Given problem: Copy the lines between the one holding "Maximize the !EURUSD5,M1 chart window" and the one holding "pyautogui.click(x=25, y=69)", inclusive, and rename "Czech Republic" to "Czechia" while leaving everything else unchanged.

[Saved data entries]

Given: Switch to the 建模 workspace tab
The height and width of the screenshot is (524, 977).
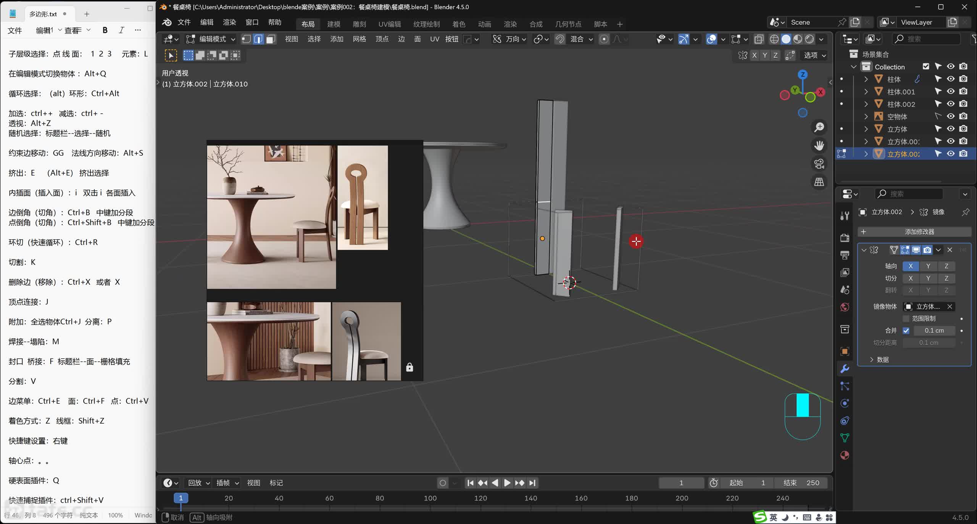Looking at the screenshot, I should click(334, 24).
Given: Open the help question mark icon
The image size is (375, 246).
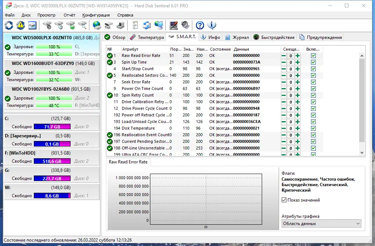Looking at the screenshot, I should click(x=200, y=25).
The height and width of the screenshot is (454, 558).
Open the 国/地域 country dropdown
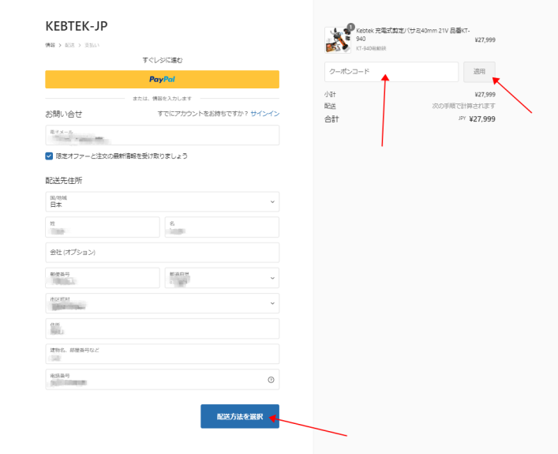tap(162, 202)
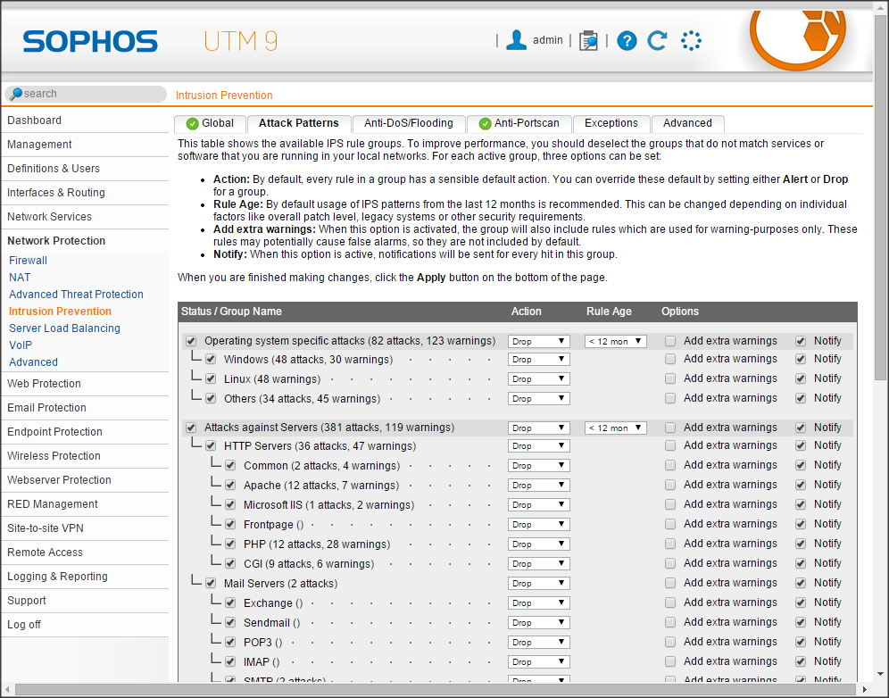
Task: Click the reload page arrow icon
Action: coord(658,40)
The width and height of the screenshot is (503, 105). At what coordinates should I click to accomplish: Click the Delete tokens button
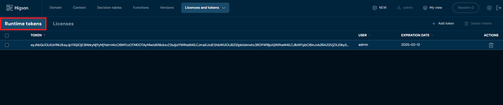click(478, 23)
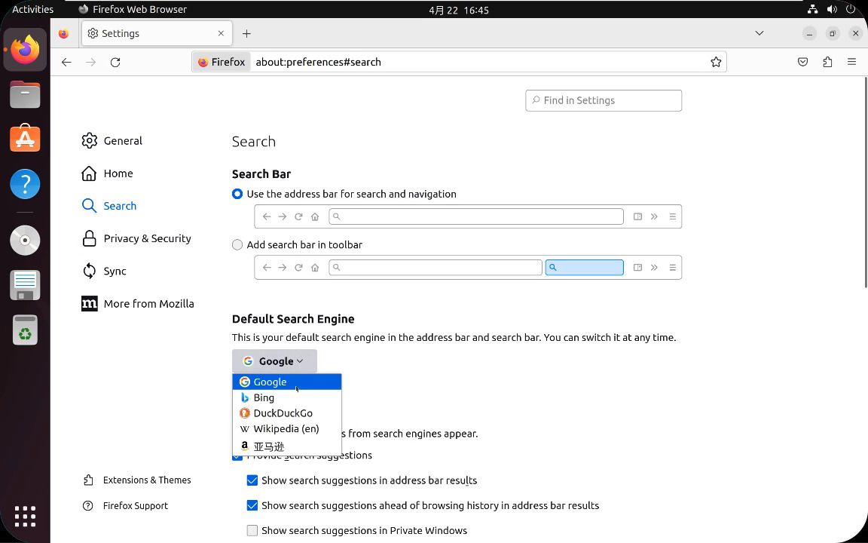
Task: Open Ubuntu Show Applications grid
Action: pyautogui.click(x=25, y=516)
---
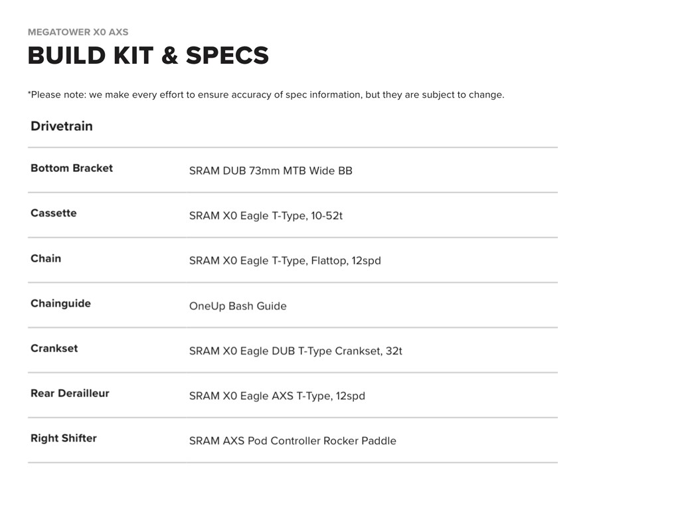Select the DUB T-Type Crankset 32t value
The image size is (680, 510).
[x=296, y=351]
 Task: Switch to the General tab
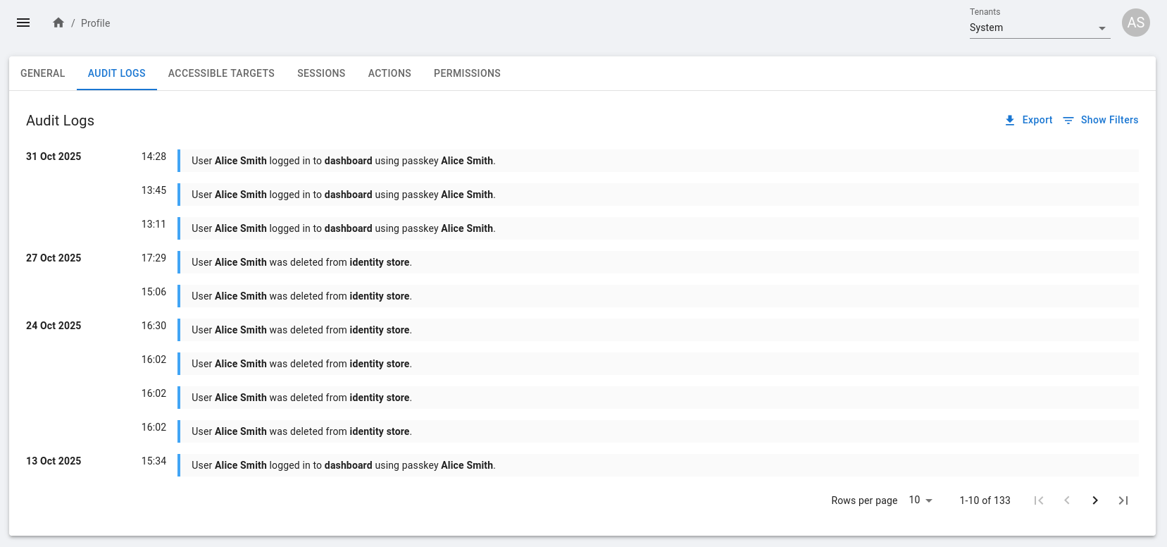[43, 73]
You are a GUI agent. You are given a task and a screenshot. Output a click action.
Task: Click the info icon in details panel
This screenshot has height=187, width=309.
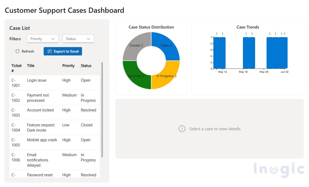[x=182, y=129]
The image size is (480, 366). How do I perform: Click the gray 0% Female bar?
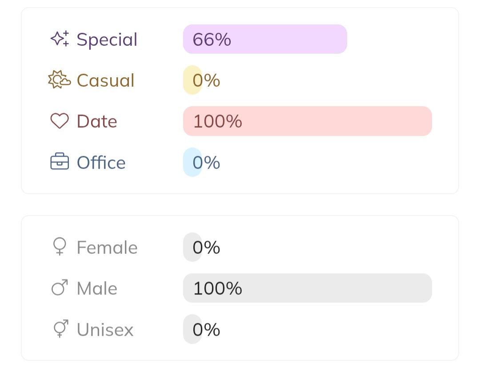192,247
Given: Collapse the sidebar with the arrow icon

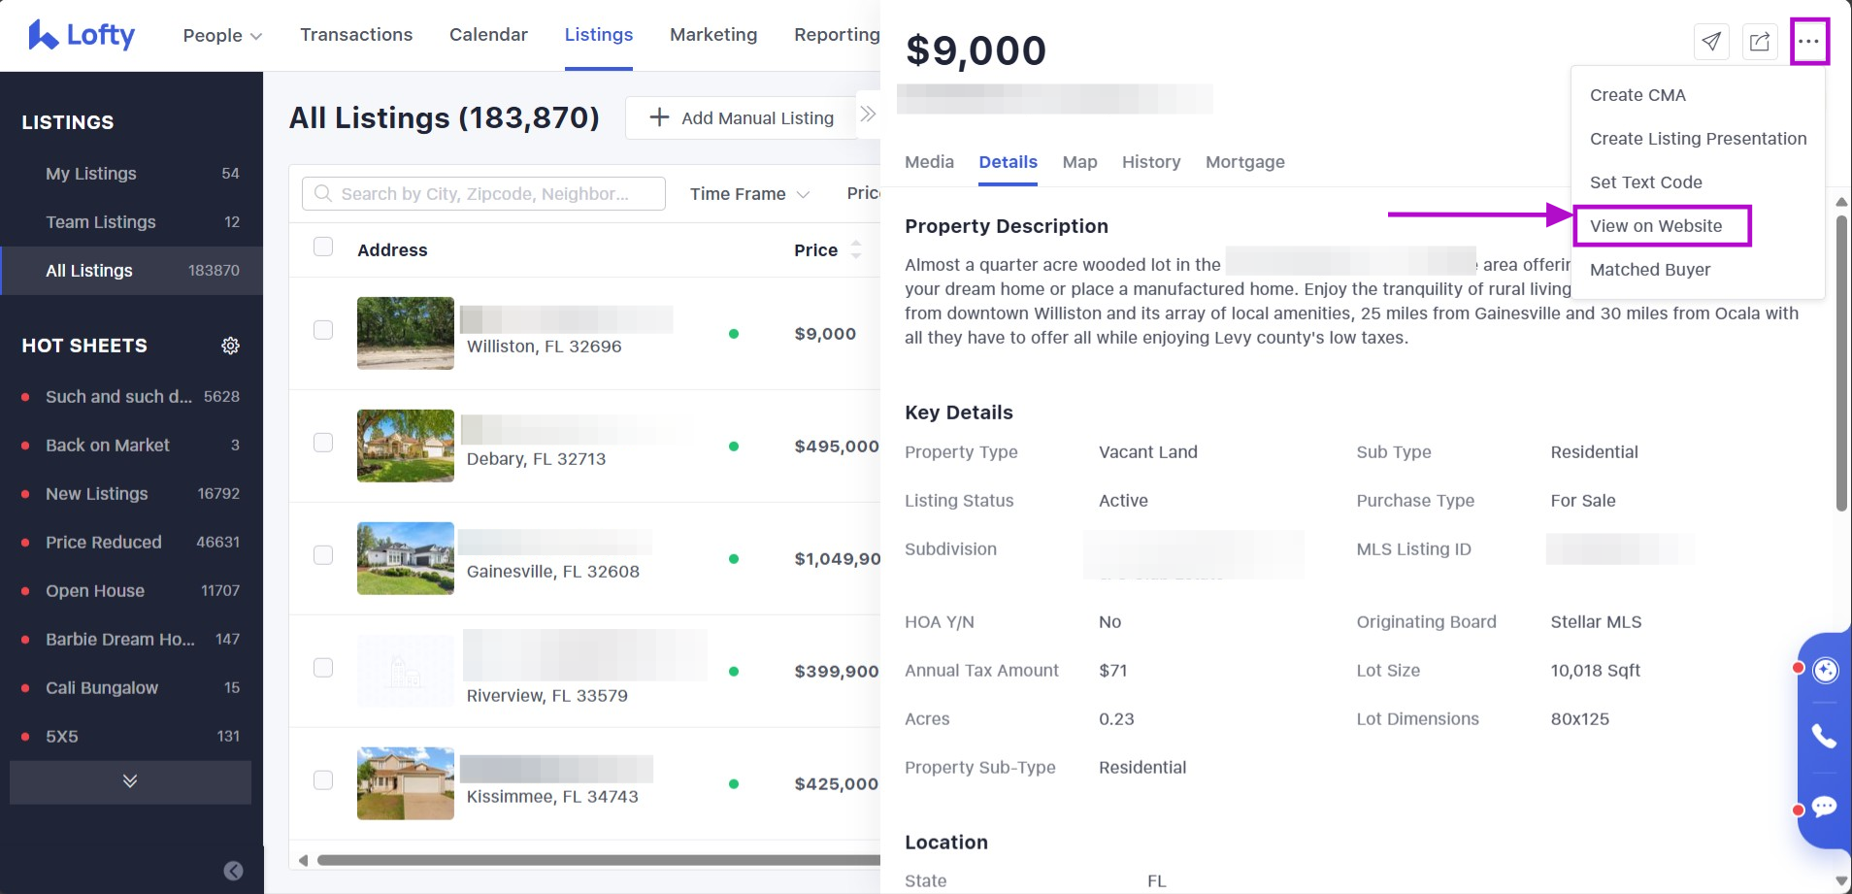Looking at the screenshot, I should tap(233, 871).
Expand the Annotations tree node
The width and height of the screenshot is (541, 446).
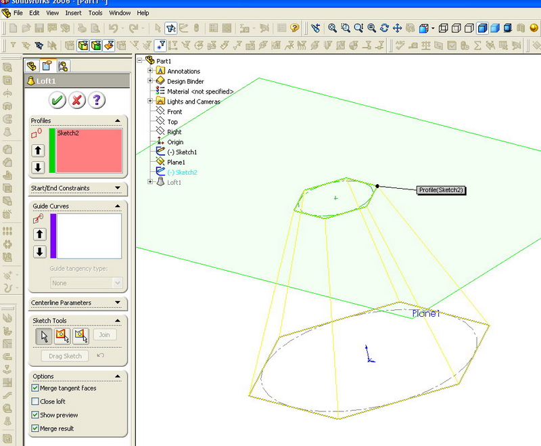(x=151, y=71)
---
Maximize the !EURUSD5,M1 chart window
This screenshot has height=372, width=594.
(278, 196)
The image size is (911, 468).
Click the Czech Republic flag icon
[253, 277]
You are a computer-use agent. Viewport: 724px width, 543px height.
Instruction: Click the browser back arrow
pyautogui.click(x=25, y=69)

Finished task:
Maximize the !EURUSD5,M1 chart window
This screenshot has height=372, width=594.
(278, 196)
The image size is (911, 468).
Click the Czechia flag icon
[253, 277]
You are a computer-use agent. Viewport: 724px width, 543px height.
Instruction: Click the browser back arrow
pyautogui.click(x=25, y=69)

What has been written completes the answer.